AgentBOM always writes:

- `agentbom.json`: machine-readable findings
- `agentbom.md`: human-readable review report

Optional reports:

| Flag | Output | Use |
| --- | --- | --- |
| `--html` | `agentbom.html` | self-contained offline report for humans |
| `--mermaid` | `agentbom.mmd` | GitHub-native attack surface graph |
| `--sarif` | `agentbom.sarif` | GitHub code scanning and SARIF consumers |
| `--cyclonedx` | `agentbom.cdx.json` | package ecosystem inventory workflows |

The report guide explains how to read the findings:
[`docs/report-guide.md`](docs/report-guide.md).

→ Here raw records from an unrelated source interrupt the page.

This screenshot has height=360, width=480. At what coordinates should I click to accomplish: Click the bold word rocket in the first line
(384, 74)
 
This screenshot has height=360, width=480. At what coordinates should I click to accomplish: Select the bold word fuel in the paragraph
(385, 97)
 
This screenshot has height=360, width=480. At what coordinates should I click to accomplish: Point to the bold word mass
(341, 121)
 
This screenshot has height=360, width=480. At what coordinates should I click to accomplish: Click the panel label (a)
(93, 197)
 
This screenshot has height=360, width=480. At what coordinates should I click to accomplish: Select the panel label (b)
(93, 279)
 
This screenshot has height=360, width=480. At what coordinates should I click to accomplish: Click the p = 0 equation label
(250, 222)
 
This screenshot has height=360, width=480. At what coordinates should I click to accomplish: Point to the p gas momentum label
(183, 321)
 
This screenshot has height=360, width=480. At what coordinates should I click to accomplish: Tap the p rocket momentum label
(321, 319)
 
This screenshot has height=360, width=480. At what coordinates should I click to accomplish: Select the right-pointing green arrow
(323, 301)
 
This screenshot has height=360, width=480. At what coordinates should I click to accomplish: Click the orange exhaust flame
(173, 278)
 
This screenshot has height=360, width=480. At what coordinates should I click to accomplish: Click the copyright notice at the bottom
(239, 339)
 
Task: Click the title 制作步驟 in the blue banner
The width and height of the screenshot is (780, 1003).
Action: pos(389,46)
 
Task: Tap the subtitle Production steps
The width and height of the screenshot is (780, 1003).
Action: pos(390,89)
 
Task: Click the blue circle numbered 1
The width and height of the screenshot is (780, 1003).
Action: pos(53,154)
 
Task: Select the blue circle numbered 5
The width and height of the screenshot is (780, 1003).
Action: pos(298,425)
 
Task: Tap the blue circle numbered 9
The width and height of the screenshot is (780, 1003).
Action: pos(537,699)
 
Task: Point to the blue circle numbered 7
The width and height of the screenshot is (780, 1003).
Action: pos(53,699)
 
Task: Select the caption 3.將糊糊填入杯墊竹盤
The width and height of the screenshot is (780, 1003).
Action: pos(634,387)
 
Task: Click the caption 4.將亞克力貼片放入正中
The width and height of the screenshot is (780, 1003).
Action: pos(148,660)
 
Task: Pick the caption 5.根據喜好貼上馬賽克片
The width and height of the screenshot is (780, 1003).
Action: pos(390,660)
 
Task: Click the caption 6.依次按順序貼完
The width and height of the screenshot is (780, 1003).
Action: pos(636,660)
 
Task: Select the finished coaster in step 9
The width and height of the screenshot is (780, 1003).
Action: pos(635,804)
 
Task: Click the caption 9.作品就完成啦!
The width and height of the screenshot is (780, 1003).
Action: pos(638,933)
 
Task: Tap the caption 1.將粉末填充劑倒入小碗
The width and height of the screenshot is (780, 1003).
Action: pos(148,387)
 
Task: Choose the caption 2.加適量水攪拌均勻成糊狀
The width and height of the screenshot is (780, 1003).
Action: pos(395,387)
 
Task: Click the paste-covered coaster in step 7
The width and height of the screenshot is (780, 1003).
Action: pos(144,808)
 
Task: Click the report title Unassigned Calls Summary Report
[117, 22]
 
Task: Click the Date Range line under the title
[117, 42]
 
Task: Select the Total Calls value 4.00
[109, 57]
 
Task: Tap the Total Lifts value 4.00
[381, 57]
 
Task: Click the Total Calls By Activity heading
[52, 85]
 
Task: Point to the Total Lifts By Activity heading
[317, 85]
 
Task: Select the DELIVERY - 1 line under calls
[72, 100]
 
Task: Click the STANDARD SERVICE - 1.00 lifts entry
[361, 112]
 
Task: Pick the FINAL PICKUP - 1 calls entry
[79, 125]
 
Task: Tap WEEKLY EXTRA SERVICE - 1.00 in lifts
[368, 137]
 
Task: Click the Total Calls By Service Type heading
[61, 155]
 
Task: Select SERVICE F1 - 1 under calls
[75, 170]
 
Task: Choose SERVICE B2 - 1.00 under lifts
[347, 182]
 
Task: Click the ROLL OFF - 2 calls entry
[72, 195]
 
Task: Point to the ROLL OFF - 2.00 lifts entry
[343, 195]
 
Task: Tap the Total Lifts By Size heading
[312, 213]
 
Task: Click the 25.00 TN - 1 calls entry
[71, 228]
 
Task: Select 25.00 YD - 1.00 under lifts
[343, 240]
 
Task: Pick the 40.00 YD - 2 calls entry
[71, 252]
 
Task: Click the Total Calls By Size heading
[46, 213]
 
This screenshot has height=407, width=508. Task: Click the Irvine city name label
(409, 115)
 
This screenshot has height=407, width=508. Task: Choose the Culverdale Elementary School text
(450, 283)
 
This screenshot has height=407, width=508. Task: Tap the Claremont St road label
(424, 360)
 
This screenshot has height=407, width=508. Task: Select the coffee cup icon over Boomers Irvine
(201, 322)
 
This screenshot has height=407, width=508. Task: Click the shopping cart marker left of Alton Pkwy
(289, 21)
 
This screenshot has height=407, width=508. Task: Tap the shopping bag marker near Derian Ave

Diff-aware scans compare the current report with a baseline JSON report and
classify tracked findings as introduced, resolved, or unchanged:

```bash
agentbom scan . --baseline agentbom-baseline.json --fail-on-new high --sarif --html --pretty
```

`--fail-on-new` accepts `low`, `medium`, `high`, or `critical`. It only evaluates
new providers, capabilities, MCP servers, secret references, and policy findings
introduced since the baseline.

## Architecture

AgentBOM uses a deterministic static-analysis pipeline:

![AgentBOM architecture flow](docs/assets/architecture-flow.svg)

```mermaid
flowchart LR
  files[Repository files] --> filter[Text and size filter]
  filter --> detectors[Pattern detectors]
  detectors --> reachability[Reachability inference]
  reachability --> risk[Risk and policy scoring]
  risk --> reports[JSON, Markdown, HTML, Mermaid, SARIF]
```

Core concepts:

- Providers: AI service vendors or runtime providers.
- Models: concrete model identifiers found in code or configuration.
- Frameworks: agent and orchestration libraries.
- Capabilities: static evidence of sensitive actions.
- Reachable capabilities: actor-to-capability relationships with risk and
  confidence.
- Policy findings: missing controls or custom policy violations.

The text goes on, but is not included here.